The quality of the software I wrote went up a great deal when I started allowing myself to write tests before, during and after the implementation phase without feeling guilty about not exclusively writing them before.
I think they are implying that you put tests last by priority. This implies in most jobs you will never actually get to do it, since by being the lowest priority, any new tasks you receive are always above it, like “resource starvation” in concurrent programming if threads have too low a priority value and a poorly designed scheduler is used.
I fully agree that too much impact is placed on when you write the tests, rather than that they get created at all.
I don’t get it, is it saying that test-first development is “so damn hard” because devs are lazy and stupid?

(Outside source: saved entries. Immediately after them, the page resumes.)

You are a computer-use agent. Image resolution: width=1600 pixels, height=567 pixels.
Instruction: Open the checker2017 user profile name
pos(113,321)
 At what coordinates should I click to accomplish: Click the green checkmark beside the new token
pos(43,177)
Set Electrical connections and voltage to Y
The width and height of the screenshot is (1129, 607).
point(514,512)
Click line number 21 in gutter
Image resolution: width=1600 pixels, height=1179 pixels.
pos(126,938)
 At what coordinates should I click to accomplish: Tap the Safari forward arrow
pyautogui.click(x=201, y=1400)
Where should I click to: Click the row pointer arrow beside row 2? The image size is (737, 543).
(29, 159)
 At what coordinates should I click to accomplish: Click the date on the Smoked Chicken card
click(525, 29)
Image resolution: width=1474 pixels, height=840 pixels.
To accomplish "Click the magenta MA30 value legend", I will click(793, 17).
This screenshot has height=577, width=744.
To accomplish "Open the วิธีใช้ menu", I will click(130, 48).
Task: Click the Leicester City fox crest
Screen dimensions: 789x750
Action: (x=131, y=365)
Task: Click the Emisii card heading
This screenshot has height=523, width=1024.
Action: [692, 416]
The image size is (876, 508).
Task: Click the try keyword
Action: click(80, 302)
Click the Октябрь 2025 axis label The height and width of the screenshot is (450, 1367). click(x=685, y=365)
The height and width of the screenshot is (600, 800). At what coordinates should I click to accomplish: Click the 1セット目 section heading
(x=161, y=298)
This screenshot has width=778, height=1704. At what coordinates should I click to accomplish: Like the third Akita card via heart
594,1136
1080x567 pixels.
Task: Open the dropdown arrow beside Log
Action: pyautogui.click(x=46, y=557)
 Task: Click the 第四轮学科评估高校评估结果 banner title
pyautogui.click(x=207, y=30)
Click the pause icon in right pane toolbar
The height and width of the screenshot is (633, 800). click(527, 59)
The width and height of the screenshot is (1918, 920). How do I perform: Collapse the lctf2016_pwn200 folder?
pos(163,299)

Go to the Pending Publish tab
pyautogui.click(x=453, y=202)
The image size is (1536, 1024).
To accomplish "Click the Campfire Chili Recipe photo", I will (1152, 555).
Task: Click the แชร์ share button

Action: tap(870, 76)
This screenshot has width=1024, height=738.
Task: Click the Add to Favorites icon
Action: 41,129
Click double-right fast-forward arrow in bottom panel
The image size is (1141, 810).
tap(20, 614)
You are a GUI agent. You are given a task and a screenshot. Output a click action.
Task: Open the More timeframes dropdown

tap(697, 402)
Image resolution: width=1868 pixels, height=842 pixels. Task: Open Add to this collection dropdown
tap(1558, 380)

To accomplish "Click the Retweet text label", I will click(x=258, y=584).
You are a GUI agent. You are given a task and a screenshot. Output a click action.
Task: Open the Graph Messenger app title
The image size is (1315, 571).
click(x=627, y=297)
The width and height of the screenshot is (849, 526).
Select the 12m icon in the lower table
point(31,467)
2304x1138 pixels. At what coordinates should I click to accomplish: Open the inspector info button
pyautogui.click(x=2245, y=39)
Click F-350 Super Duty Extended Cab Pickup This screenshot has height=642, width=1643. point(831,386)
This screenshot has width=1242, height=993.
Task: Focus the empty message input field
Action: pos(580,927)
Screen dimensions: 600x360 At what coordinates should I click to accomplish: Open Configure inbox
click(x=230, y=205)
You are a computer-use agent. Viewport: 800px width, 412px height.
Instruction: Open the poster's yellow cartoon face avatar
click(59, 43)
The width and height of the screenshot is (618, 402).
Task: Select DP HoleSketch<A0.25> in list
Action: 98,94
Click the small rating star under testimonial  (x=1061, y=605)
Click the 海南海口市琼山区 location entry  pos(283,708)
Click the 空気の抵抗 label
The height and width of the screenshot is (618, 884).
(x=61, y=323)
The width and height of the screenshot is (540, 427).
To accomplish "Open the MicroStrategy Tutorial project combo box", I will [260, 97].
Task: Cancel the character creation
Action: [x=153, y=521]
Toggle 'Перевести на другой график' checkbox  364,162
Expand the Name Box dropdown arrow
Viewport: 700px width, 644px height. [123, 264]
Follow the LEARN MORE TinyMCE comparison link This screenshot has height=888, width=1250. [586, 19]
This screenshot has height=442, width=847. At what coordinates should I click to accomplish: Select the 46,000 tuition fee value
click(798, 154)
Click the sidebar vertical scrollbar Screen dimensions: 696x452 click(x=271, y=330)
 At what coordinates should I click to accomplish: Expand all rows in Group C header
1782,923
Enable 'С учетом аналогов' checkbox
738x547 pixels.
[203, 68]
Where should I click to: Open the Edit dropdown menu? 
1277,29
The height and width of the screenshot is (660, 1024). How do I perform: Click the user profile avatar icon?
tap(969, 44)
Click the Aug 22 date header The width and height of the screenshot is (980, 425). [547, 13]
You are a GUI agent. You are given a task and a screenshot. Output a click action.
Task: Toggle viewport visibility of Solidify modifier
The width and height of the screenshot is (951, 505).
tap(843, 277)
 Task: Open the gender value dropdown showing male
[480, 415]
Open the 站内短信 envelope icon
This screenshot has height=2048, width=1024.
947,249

Not only that, but they also don’t practice, and they only ship to appease management. Stupid devs.
I’m a little confused about the purpose of this post.
It refers to another article by bitfield, who submitted it to Lobsters, and calls him his mentor.
I thought this article was going to be in dialog with the referred article, maybe expanding or critiquing it, but it literally copied many of the same subheadings verbatim, and a lot of the content is similar, just reworded.
Is this some SEO thing for backlinks and reputation?
I hate to be cynical, but the posts are extremely similar, and I’m not sure why bitfield submitted this one, instead of his own.
I think you need to connect some dots for us here.
One of my students writes a blog post about software testing, citing an article by me. I share it here, and that’s somehow… suspicious?
I promise you Jakub is a real person (you can find many videos of him giving talks, for example) and has his own views on this stuff: some of them aligned with my own, some not. Many of my other students write blog posts, too, and I don’t apologise for sharing and boosting them where I think their work deserves a larger audience. If you don’t agree, don’t upvote them, but let’s give the ‘just asking questions’ routine a rest, shall we?
The suspicious part was how incredibly similar the articles were, down to structure, order, and including “literally copied many of the same subheadings verbatim”. It doesn’t look naturally written at all. It looks like if your student sat down with your post and retyped it, changing small bits as they went along.
If not for the unusually high similarity, I wouldn’t have batted an eyelash.
To me it seemed a bit satirical, maybe, but I can’t be sure.
Ignoring the poor article, TDD is hard because what client is actually making customer tests?
This is even harder when considering novel (to the developer) domains and problems. How can you describe the problem and answer before even exploring the problem space? (This is where gradually typed languages like Common Lisp and Racket shine.)
There are many ways to divide up the field of software. One way is between tasks where “specification first” speeds things up, and tasks where that slows things down. Many systems- and infrastructure-level tasks are in the first bucket, and most UI, frontend, and crud tasks are in the latter bucket. Many things are also a mix of the two, with some places where specifications are known up-front, and some where they are discovered during development.
Most of the heat in the world of TDD (which is one flavor of specification first) comes from folks working on these two classes of problems talking past each other. This article seems like another example of that.